Ini Biang Kerok Anjloknya Ekonomi RI saat Krisis Moneter 1998

Jakarta, IDN Times - Ekonom senior Institute for Development of Economics and Finance (INDEF), Faisal Basri, menyatakan kegiatan monopoli bisnis sejumlah konglomerat semasa Orde Lama jadi salah satu faktor penyebab krisis ekonomi 1998.
Faisal menyebut pada masa kepemimipinan Presiden Soeharto, terjadi banyak monopoli sejumlah kegiatan bisnis. Monopoli perdagangan terjadi beberapa komoditas seperti terigu, jeruk, hingga cengkeh.

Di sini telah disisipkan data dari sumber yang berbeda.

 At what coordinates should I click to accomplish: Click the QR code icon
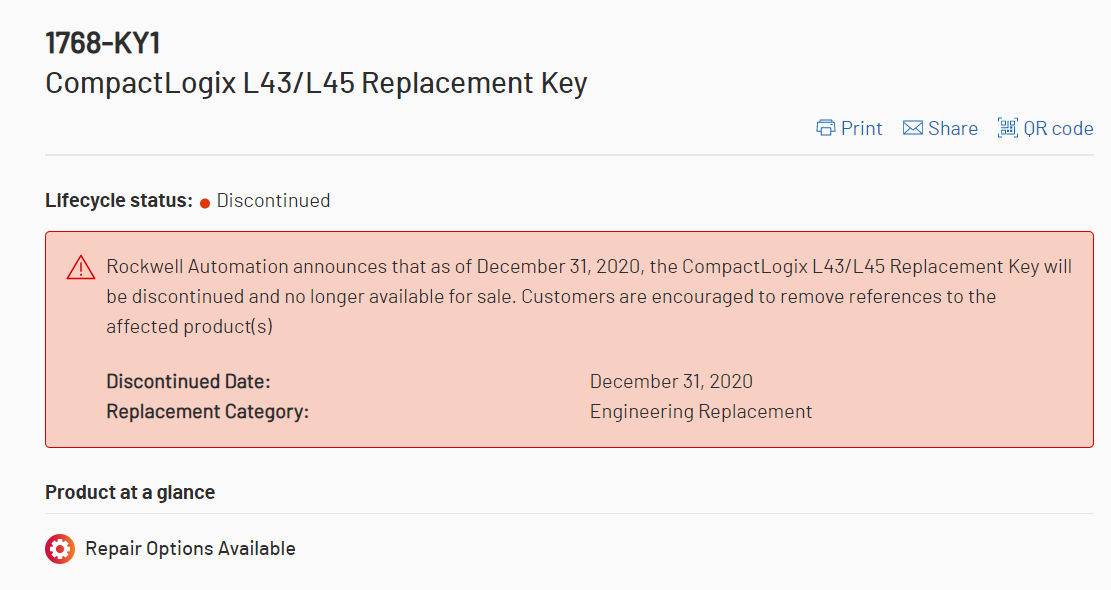(x=1007, y=128)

"Di masa itu sebenarnya Pak Harto sadar konglomerasi ini menyebabkan konsentrasi aset hanya pada segelintir konglomerat itu," kata Faisal dalam diskusi Center of Reform on Economics (CORE) Indonesia dengan tema "Refleksi 25 Tahun Reformasi dalam Perspektif Ekonomi dan Pemberantasan Korupsi" pada Selasa (16/5/2023).
1. Bank-bank BUMN dikuras lewat praktik markup

Sejalan dengan monopoli bisnis tersebut, bank-bank yang termasuk Badan Usaha Milik Negara (BUMN) dikuras melalui praktik markup atau penggelembungan.

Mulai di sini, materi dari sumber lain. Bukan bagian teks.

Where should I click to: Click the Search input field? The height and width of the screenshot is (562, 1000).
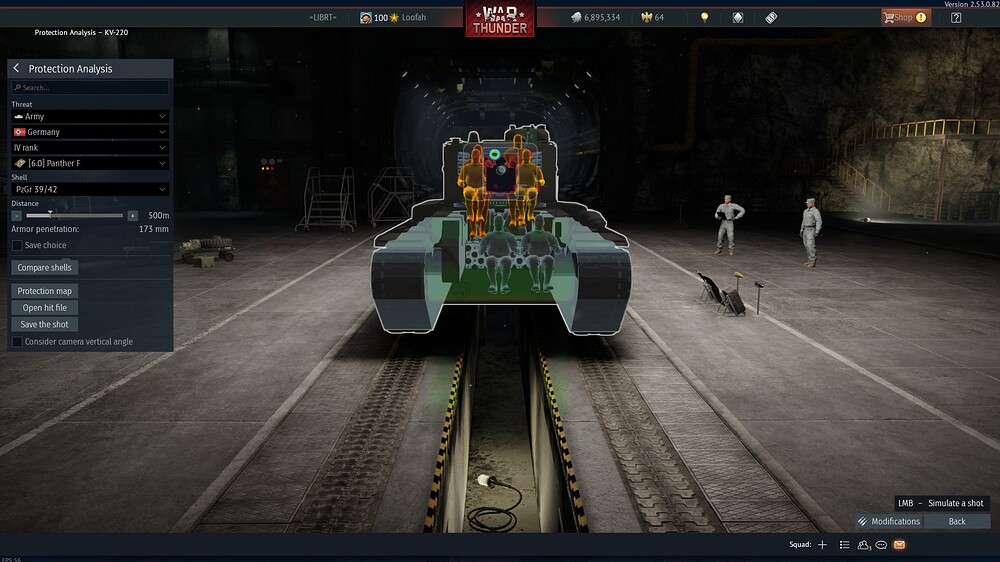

"Akhirnya, daya dukung ekonomi menghadapi deadweight loss atau rugi beban mati itu sudah tidak sanggup lain ditanggung oleh perekonomian dan akhirnya kolaps," kata Faisal.
2. Indonesia paling terdampak krisis moneter 1998

Dalam kesempatan yang sama, ekonom senior lainnya, Rizal Ramli menerangkan bahwa Indonesia jadi salah satu negara paling terdampak krisis moneter 1998. Hal tersebut ditunjukkan melalui anjloknya rata-rata pertumbuhan ekonomi domestik waktu itu.

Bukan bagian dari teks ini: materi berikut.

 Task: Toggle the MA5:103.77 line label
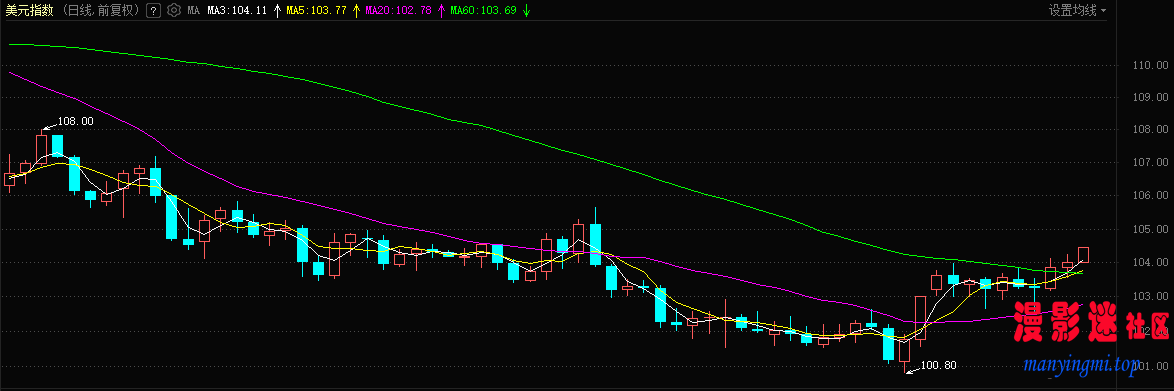click(x=317, y=10)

"Indonesia menjadi negara yang terdampak paling dahsyat. Pertumbuhan ekonomi dari rata-rata 6,5 persen anjlok gara-gara saran IMF, menjadi minus 13 persen. Pengangguran bertambah 40 persen dan seterusnya," ucap Rizal.
3. 25 tahun reformasi, konglomerasi berubah jadi oligarki

Di sisi lain, Faisal Basri turut menjelaskan kondisi perekonomian Indonesia 25 tahun pasca reformasi pada 1998 silam. Menurut dia, konglomerasi yang banyak terjadi zaman itu kini berubah menjadi oligarki.
"Sekarang kita lihat apa yang terjadi setelah 25 tahun reformasi, konglomerasi berubah bentuk menjadi oligarki, karena sentimen anti China sekarang giliran pribumi dong. Kemudian datanglah pribumi-pribumi itu atas nama segala macam merasa berhak datang ke bank," tutur Faisal.
Selain oligarki, menurutnya, para konglomerat dalam negeri kini juga menguasai sumber daya alam (SDA) yang ada di Indonesia. Hal semacam itu menurut Faisal tidak terjadi pada masa lalu. Para konglomerat di zaman Presiden Soeharto tidak menguasai SDA seperti saat ini.
"Waktu itu konglomerat tidak menguasai sumber daya alam seperti sekarang. Sumber daya alam dikuasai oleh negara, Pertamina 100 persen punya negara, Pertamina sebagai operator dan regulator, masuk semua ke APBN," ucap Faisal.